(Data items)
§
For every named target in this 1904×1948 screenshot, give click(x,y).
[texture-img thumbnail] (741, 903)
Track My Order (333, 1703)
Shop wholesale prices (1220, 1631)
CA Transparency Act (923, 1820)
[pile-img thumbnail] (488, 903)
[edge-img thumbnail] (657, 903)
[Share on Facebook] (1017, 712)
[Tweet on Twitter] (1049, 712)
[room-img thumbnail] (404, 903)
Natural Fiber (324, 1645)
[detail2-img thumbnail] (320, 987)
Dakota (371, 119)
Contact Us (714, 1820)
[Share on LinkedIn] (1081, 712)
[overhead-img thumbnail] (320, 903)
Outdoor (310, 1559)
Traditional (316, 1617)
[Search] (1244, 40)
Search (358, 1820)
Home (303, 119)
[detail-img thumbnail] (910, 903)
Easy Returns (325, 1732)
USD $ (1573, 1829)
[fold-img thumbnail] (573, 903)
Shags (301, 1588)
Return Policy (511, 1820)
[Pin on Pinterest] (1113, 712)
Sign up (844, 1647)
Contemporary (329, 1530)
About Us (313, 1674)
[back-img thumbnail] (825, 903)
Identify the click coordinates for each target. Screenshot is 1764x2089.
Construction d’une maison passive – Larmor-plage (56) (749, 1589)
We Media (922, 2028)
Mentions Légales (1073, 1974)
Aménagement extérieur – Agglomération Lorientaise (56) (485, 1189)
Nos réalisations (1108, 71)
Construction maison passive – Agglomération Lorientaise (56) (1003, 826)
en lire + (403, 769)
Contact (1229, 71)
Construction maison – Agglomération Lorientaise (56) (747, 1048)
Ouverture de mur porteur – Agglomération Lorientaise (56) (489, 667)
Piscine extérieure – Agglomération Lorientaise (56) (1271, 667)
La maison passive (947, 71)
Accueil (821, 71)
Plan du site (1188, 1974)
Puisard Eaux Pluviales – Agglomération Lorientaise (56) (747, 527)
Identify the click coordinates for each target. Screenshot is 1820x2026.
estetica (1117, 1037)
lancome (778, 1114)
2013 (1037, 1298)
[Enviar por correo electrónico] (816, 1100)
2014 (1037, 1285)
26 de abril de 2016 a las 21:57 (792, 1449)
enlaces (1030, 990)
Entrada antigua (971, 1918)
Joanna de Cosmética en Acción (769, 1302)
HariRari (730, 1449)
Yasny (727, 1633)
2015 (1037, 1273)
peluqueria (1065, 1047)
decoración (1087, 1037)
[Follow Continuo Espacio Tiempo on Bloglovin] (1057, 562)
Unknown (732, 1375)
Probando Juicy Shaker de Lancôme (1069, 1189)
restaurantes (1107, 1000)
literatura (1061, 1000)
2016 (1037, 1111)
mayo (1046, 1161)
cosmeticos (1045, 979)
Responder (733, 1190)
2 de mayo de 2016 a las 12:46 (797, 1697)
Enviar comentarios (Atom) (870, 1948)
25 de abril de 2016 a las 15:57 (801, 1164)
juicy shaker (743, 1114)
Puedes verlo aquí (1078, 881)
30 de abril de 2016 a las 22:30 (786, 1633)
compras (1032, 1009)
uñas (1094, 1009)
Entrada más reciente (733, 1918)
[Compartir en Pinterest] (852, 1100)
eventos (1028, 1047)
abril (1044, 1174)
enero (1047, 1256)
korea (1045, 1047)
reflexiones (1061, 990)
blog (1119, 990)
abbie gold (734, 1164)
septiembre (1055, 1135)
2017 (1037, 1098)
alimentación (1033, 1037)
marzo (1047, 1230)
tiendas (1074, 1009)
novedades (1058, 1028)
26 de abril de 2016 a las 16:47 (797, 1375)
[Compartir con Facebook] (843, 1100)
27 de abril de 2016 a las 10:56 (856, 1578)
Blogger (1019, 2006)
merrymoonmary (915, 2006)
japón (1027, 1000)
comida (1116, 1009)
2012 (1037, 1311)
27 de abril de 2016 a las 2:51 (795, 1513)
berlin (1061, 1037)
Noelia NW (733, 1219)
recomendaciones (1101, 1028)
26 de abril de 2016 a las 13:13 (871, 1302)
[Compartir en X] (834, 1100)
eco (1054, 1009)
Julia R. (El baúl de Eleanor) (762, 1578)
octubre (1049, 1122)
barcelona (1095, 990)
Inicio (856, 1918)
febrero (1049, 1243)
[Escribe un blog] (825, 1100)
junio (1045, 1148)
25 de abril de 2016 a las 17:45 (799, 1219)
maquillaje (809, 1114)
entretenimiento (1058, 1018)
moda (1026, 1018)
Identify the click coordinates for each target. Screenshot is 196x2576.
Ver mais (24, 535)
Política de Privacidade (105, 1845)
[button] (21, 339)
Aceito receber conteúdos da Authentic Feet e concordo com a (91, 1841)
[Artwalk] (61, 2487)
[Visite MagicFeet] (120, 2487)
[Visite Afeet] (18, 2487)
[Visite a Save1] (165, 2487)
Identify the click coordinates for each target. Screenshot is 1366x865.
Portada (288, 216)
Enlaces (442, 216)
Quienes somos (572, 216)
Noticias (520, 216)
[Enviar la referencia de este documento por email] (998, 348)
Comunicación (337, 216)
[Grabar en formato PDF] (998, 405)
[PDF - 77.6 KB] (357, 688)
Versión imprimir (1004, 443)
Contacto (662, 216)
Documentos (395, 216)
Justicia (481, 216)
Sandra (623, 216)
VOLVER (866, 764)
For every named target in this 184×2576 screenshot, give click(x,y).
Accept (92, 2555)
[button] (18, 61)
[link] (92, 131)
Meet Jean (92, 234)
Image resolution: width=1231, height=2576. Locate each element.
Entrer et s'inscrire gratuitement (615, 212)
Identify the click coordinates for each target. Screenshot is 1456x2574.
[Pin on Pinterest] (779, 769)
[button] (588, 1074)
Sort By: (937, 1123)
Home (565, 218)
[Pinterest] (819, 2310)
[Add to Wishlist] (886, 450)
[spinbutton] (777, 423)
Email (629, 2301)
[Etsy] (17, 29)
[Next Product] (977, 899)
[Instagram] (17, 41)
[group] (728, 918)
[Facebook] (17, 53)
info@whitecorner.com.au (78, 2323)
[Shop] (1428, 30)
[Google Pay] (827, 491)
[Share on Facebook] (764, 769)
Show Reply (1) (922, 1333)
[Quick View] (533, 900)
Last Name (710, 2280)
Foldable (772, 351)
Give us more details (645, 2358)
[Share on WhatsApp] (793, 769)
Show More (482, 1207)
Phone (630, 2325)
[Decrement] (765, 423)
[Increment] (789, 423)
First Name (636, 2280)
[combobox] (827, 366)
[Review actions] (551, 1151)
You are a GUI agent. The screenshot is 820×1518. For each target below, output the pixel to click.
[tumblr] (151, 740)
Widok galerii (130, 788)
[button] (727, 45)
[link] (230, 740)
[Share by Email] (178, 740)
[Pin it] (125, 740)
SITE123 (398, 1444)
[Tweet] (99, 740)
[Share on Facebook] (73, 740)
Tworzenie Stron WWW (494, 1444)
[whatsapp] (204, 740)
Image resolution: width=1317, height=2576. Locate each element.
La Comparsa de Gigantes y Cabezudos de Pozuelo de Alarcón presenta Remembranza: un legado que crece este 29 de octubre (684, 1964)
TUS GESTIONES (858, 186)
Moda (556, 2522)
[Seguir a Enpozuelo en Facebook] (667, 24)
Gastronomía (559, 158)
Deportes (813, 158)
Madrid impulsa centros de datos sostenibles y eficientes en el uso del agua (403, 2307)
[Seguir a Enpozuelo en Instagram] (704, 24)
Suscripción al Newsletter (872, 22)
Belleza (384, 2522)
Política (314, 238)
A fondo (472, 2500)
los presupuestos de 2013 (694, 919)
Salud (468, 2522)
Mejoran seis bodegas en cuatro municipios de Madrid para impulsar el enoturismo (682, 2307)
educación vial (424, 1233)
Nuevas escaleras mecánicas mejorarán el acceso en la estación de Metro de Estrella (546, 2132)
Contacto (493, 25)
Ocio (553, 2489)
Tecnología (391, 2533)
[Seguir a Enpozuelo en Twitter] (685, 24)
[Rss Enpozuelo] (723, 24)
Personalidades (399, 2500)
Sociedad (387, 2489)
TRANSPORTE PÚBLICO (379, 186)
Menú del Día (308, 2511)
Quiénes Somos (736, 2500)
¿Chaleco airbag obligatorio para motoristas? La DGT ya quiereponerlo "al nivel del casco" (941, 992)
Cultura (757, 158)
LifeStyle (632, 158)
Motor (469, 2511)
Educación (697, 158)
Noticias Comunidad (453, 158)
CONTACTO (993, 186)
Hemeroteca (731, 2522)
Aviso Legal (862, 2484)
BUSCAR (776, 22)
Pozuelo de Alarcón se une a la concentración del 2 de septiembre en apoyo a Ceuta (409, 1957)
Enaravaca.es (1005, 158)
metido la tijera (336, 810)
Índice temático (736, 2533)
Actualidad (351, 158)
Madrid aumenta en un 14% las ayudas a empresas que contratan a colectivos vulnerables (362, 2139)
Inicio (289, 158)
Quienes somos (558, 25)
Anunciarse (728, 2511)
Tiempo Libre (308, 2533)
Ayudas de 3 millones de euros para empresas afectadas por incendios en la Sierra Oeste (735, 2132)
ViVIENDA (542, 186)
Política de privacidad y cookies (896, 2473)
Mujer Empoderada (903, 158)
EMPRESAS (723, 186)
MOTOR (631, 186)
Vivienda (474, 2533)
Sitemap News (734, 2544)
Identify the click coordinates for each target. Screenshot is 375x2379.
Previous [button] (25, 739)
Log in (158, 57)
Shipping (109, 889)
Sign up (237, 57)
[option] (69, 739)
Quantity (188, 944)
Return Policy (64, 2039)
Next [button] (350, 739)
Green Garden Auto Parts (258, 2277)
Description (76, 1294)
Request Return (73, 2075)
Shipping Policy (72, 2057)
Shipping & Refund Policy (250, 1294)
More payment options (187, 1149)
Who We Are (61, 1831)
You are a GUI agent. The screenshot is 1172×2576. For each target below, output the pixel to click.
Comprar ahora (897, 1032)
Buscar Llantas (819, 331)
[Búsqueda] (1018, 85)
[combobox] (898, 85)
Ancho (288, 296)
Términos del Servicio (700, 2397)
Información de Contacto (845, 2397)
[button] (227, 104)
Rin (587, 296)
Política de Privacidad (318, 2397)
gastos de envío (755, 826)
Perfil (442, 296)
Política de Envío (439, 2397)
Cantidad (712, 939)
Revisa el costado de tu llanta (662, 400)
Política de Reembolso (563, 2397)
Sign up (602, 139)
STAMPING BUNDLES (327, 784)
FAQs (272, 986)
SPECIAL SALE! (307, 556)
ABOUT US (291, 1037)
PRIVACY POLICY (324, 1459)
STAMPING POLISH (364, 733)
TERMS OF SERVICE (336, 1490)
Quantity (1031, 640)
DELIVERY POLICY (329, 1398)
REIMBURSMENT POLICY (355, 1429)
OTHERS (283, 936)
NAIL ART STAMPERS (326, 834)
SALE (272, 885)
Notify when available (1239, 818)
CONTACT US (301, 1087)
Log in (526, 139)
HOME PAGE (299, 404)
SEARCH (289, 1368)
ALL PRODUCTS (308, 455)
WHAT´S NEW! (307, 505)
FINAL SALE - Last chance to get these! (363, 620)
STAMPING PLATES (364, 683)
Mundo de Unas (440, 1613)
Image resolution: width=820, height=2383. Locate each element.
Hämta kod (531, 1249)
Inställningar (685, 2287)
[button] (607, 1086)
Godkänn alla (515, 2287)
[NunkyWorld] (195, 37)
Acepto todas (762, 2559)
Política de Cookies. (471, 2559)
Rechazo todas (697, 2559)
§
Whenever the string "passive" turns up in a line of the data, copy that line.

Construction d’une maison passive – Larmor-plage (56) (749, 1589)
Construction maison passive – Agglomération Lorientaise (56) (1003, 826)
La maison passive (947, 71)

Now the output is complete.